All and all - I am exhausted, both physically and mentally.  Overall, I think IAJE did well with presenting creative music.  I really dug getting to know what I am sure is just the smallest bit of the Canadian jazz and creative music scene, I have a lot more music to check out and I look forward to learning more about all of these cats.  Safe travel to anyone going tomorrow...

Saturday, January 12, 2008

Day 3 Addendum -Lieb's hit

Ok, let me get this off my chest first...I will never understand why a group of people would stand in line for 45 minutes, pay $20.00 and TALK through most of the set!!!!!  Sorry, I'm ok.  And to be fair it was just one person...but COME ON!

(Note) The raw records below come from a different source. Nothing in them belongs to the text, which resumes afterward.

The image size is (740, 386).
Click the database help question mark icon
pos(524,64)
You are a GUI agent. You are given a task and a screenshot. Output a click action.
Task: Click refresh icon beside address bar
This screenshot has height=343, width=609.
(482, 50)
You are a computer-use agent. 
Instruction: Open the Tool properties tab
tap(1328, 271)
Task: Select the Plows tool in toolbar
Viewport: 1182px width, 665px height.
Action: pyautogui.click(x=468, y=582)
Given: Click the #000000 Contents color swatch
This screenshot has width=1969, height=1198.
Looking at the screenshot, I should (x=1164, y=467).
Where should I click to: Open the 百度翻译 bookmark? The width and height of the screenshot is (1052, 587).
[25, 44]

Rant complete, as you were.

The hit was very powerful.  The quartet of Lieb, Mike Murley, Jim Vivian, and Ian Froman have recorded together (Day and Night  -Live at the Atlantic Jazz Festival) and their empathy was very evident tonight.  Lieb always moves me.  If you know me or have been reading this blog with any consistency, you know that he is a former teacher, huge influence, and guru.  His commitment and courage to follow what he hears is a model for all.  If it's possible, I think his soprano sound is even becoming MORE expressive.  What really knocked me out, though, was the rest of the group.  I gathered that the trio is Mike Murley's working trio but I'm not sure.  Ian Froman was the only name I was familiar with.  This group KILLED!!!  The sensitivity to every musical stimuli was a wonderful model for the many students in attendance and the communication between Froman and Vivian was almost telepathic.  Can I just say, Ian Froman, DAMN!  He and Lieb got into it a couple of times and there were times I had the same reaction that I have at the 4:50 mark on Afro Blue from Trane's Live at Birdland...glorious tension and release.  Great night!